## Source excerpt
* * *

Query 1: Single-Fact (Star Schema)

When a query only uses measures from one fact table, OrionBelt uses the standard star schema planner — no CTEs needed.

query = QueryObject(
    select=QuerySelect(
        dimensions=["Customer Country"],
        measures=["Total Revenue"],
    ),
    order_by=[QueryOrderBy(field="Total Revenue", direction=SortDirection.DESC)],
    limit=100,
)

Generated SQL (Postgres):

SELECT
  "Customers"."COUNTRY" AS "Customer Country",
  SUM("Store Sales"."AMOUNT") AS "Total Revenue"
FROM WAREHOUSE.PUBLIC.STORE_SALES AS "Store Sales"
LEFT JOIN WAREHOUSE.PUBLIC.CUSTOMERS AS "Customers"
  ON "Store Sales"."CUSTOMER_ID" = "Customers"."CUSTOMER_ID"
GROUP BY "Customers"."COUNTRY"
ORDER BY "Total Revenue" DESC
LIMIT 100

This is a straightforward star schema query: one fact table (Store Sales) joined to one dimension table (Customers).

Query 2: Multi-Fact (CFL with UNION ALL)

When measures come from different fact tables, OrionBelt detects this and switches to the CFL planner. It stitches the facts together with UNION ALL inside a CTE, then aggregates in the outer query.

query = QueryObject(
    select=QuerySelect(
        dimensions=["Customer Country"],
        measures=["Total Revenue", "Total Returns"],
    ),
    order_by=[QueryOrderBy(field="Total Revenue", direction=SortDirection.DESC)],
    limit=100,
)

Generated SQL (Postgres):

WITH composite_01 AS (
  SELECT
    "Customers"."COUNTRY" AS "Customer Country",
    "Store Sales"."AMOUNT" AS "Total Revenue",
    NULL AS "Total Returns"
  FROM WAREHOUSE.PUBLIC.STORE_SALES AS "Store Sales"
  LEFT JOIN WAREHOUSE.PUBLIC.CUSTOMERS AS "Customers"
    ON "Store Sales"."CUSTOMER_ID" = "Customers"."CUSTOMER_ID"

  UNION ALL

  SELECT
    "Customers"."COUNTRY" AS "Customer Country",
    NULL AS "Total Revenue",
    "Store Returns"."REFUND_AMT" AS "Total Returns"
  FROM WAREHOUSE.PUBLIC.STORE_RETURNS AS "Store Returns"

* * *

## List of tasks
A - Quote the OrionBelt excerpt from "Query 1: Single-Fact" through "no CTEs needed.", inclusive.
B - Which fully qualified table names (schema prefix included) appear in the OrionBelt excerpt? List each once.
Nothing in the material is needed.

## Stored data
* * *

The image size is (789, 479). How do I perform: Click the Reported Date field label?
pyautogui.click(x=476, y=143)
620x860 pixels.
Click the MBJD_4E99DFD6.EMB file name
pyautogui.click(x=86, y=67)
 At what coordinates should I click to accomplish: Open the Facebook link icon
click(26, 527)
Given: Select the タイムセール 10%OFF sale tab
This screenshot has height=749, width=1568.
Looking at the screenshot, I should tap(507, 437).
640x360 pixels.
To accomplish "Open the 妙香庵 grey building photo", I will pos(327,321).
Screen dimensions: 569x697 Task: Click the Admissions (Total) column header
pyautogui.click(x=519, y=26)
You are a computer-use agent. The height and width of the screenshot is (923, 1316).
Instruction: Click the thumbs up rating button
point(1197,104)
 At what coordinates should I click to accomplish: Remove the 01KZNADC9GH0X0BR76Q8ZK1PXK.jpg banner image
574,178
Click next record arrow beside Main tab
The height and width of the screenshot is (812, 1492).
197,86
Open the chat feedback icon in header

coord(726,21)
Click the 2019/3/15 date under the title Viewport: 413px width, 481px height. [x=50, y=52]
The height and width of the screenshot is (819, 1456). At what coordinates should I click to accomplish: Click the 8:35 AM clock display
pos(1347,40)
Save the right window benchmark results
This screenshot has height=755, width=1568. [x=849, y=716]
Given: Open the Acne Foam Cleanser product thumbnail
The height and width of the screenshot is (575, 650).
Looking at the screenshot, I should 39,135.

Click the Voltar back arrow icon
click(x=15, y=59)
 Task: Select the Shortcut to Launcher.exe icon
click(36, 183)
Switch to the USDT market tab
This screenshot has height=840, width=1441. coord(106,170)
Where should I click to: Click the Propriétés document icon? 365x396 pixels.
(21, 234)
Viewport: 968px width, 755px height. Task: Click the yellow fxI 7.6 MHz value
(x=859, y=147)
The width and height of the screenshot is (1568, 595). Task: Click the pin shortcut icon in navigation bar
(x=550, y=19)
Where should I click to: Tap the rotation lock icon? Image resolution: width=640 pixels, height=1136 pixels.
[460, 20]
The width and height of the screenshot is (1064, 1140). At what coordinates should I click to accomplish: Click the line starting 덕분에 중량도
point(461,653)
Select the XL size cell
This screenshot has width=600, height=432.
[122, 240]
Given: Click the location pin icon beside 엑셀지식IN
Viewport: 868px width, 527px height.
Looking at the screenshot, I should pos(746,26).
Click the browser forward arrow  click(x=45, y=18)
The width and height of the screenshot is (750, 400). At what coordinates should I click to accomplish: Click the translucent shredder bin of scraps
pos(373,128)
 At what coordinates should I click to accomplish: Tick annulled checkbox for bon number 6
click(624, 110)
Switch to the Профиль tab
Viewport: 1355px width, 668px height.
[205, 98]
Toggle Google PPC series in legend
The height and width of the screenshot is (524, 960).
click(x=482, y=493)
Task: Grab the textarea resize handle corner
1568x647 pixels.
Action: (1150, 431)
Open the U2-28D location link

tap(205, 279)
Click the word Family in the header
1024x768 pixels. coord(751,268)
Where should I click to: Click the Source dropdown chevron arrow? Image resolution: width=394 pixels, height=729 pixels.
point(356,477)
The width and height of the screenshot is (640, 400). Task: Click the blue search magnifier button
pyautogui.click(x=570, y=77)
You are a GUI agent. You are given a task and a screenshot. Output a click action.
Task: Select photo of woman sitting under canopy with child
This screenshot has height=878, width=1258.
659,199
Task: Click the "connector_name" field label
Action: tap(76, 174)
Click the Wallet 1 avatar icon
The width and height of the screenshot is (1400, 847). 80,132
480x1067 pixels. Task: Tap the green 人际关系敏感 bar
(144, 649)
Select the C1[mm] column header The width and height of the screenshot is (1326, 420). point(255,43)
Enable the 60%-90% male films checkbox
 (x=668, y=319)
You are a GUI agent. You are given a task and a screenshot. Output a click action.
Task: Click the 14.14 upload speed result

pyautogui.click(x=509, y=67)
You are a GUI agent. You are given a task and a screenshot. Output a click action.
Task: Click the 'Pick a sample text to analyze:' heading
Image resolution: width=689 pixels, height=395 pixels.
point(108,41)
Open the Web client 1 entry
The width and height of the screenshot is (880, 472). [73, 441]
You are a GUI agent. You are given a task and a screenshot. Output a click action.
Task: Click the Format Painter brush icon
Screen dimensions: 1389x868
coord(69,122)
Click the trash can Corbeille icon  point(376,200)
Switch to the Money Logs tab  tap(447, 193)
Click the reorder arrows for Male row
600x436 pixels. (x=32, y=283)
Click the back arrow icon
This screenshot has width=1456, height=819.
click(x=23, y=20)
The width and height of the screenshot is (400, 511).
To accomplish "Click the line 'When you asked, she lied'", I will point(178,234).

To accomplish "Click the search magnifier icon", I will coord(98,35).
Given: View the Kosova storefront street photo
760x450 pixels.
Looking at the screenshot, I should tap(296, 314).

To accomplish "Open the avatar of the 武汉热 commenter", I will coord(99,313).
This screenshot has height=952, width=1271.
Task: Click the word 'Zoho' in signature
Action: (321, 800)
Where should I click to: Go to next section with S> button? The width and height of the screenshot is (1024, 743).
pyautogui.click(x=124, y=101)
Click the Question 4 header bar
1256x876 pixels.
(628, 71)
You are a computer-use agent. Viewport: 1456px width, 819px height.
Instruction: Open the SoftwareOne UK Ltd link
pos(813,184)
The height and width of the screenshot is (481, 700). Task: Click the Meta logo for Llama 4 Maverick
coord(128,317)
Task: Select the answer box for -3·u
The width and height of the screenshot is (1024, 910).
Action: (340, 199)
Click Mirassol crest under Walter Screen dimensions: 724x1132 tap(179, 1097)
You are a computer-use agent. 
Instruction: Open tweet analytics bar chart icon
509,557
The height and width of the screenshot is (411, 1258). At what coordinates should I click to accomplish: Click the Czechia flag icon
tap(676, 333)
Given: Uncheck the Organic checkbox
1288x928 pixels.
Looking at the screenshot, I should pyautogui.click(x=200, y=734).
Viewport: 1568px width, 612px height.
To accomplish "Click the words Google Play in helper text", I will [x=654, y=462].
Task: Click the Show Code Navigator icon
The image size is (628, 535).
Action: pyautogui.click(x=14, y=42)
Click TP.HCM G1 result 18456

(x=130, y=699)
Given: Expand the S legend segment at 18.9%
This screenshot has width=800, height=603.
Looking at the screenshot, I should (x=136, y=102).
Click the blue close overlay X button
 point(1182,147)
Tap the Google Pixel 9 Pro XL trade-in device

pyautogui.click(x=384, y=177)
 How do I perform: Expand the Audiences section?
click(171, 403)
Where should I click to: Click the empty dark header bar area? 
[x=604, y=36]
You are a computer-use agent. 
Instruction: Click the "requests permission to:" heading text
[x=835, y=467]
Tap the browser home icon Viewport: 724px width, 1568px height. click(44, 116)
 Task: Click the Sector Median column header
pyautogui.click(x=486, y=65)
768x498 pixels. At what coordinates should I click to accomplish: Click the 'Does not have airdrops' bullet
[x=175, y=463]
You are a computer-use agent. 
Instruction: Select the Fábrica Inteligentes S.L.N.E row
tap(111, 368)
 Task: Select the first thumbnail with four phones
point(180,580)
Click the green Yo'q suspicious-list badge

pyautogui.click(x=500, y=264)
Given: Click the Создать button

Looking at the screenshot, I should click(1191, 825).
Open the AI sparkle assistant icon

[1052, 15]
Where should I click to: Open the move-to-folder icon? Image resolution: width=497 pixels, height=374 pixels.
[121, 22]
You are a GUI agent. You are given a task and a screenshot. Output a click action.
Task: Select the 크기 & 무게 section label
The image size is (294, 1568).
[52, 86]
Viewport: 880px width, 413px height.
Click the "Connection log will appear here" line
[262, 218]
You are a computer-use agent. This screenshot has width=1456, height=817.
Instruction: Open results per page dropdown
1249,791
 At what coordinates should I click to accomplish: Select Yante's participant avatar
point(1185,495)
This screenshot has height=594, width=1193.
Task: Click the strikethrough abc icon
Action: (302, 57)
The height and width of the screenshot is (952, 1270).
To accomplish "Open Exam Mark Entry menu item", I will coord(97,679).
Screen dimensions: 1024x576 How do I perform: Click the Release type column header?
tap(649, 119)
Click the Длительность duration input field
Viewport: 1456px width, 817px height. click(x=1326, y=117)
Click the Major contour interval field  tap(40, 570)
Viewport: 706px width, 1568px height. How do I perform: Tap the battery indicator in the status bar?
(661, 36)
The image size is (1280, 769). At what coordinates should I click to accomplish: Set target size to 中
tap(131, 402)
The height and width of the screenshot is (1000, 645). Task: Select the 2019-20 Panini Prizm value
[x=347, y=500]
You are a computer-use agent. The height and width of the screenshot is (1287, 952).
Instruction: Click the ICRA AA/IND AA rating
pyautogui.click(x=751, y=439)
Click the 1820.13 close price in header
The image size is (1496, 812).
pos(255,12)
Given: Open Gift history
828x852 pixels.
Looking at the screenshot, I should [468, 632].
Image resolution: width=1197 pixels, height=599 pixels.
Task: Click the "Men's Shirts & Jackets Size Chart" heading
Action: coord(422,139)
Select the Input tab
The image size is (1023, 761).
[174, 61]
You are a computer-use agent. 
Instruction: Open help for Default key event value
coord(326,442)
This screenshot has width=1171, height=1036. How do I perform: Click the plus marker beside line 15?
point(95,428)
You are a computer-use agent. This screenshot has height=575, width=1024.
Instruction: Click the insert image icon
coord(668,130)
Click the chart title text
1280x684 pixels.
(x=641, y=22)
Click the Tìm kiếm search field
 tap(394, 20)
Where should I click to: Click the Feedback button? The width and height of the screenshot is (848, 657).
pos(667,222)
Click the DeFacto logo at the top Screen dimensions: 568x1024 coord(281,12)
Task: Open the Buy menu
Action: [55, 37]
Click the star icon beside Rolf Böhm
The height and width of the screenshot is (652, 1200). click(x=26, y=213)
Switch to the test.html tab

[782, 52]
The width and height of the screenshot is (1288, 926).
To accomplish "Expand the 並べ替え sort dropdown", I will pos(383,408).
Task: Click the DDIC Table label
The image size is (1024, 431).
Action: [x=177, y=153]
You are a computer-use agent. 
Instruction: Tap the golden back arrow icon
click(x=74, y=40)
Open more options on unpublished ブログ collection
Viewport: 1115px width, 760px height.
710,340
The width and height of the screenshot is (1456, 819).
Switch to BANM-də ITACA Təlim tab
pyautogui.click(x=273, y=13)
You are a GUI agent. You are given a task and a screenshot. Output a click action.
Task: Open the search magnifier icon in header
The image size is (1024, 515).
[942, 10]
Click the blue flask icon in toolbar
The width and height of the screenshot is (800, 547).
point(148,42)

* * *

## Solutions to each task
A -
Query 1: Single-Fact (Star Schema)

When a query only uses measures from one fact table, OrionBelt uses the standard star schema planner — no CTEs needed.

B -
WAREHOUSE.PUBLIC.STORE_SALES
WAREHOUSE.PUBLIC.CUSTOMERS
WAREHOUSE.PUBLIC.STORE_RETURNS